TASK STATEMENT ::
Copy every line of the material below word for word.

EXTRACTED DATA ::

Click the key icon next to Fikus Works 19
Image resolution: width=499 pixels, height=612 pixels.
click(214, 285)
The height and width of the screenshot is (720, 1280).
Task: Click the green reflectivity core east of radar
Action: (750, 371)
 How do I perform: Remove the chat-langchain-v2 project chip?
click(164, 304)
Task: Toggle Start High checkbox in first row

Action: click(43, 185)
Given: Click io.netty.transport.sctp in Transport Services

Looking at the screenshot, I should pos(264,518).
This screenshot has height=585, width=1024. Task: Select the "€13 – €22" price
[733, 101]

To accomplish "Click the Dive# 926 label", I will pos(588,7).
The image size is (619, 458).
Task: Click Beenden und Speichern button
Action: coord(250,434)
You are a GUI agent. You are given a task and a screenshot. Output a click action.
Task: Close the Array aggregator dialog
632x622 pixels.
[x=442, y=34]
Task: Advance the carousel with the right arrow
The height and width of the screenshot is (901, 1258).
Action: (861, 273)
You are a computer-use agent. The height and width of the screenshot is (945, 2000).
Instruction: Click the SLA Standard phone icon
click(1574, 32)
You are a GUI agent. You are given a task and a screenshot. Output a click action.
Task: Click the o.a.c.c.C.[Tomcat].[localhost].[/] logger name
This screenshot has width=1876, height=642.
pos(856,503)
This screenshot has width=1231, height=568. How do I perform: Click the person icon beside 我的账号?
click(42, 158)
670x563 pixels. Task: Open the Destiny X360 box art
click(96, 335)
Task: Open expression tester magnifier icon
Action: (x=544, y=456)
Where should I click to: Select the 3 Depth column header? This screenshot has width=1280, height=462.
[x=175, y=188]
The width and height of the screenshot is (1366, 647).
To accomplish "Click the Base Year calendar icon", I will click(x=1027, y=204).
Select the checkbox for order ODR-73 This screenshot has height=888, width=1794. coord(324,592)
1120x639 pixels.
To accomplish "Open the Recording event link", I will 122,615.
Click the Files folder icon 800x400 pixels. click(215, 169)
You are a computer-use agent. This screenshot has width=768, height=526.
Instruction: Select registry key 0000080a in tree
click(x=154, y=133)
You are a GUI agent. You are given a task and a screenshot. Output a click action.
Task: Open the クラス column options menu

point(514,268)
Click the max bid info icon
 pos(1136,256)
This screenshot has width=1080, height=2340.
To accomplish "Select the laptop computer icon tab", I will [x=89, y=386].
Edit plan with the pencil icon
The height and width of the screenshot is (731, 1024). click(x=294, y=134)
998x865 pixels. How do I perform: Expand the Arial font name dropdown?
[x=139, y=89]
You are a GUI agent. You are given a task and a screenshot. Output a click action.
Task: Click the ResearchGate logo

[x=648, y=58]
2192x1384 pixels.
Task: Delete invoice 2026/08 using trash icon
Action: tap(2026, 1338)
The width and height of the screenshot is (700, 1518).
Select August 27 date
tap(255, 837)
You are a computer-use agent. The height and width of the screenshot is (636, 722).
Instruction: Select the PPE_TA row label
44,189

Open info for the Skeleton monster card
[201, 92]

TASK RESPONSE ::
Click the key icon next to Fikus Works 19
Image resolution: width=499 pixels, height=612 pixels.
click(214, 285)
The height and width of the screenshot is (720, 1280).
Task: Click the green reflectivity core east of radar
Action: (750, 371)
 How do I perform: Remove the chat-langchain-v2 project chip?
click(164, 304)
Task: Toggle Start High checkbox in first row

Action: click(43, 185)
Given: Click io.netty.transport.sctp in Transport Services

Looking at the screenshot, I should pos(264,518).
This screenshot has height=585, width=1024. Task: Select the "€13 – €22" price
[733, 101]

To accomplish "Click the Dive# 926 label", I will pos(588,7).
The image size is (619, 458).
Task: Click Beenden und Speichern button
Action: coord(250,434)
You are a GUI agent. You are given a task and a screenshot. Output a click action.
Task: Close the Array aggregator dialog
632x622 pixels.
[x=442, y=34]
Task: Advance the carousel with the right arrow
The height and width of the screenshot is (901, 1258).
Action: (861, 273)
You are a computer-use agent. The height and width of the screenshot is (945, 2000).
Instruction: Click the SLA Standard phone icon
click(1574, 32)
You are a GUI agent. You are given a task and a screenshot. Output a click action.
Task: Click the o.a.c.c.C.[Tomcat].[localhost].[/] logger name
This screenshot has width=1876, height=642.
pos(856,503)
This screenshot has width=1231, height=568. How do I perform: Click the person icon beside 我的账号?
click(42, 158)
670x563 pixels. Task: Open the Destiny X360 box art
click(96, 335)
Task: Open expression tester magnifier icon
Action: (x=544, y=456)
Where should I click to: Select the 3 Depth column header? This screenshot has width=1280, height=462.
[x=175, y=188]
The width and height of the screenshot is (1366, 647).
To accomplish "Click the Base Year calendar icon", I will click(x=1027, y=204).
Select the checkbox for order ODR-73 This screenshot has height=888, width=1794. coord(324,592)
1120x639 pixels.
To accomplish "Open the Recording event link", I will 122,615.
Click the Files folder icon 800x400 pixels. click(215, 169)
You are a computer-use agent. This screenshot has width=768, height=526.
Instruction: Select registry key 0000080a in tree
click(x=154, y=133)
You are a GUI agent. You are given a task and a screenshot. Output a click action.
Task: Open the クラス column options menu

point(514,268)
Click the max bid info icon
 pos(1136,256)
This screenshot has width=1080, height=2340.
To accomplish "Select the laptop computer icon tab", I will [x=89, y=386].
Edit plan with the pencil icon
The height and width of the screenshot is (731, 1024). click(x=294, y=134)
998x865 pixels. How do I perform: Expand the Arial font name dropdown?
[x=139, y=89]
You are a GUI agent. You are given a task and a screenshot. Output a click action.
Task: Click the ResearchGate logo

[x=648, y=58]
2192x1384 pixels.
Task: Delete invoice 2026/08 using trash icon
Action: tap(2026, 1338)
The width and height of the screenshot is (700, 1518).
Select August 27 date
tap(255, 837)
You are a computer-use agent. The height and width of the screenshot is (636, 722).
Instruction: Select the PPE_TA row label
44,189

Open info for the Skeleton monster card
[201, 92]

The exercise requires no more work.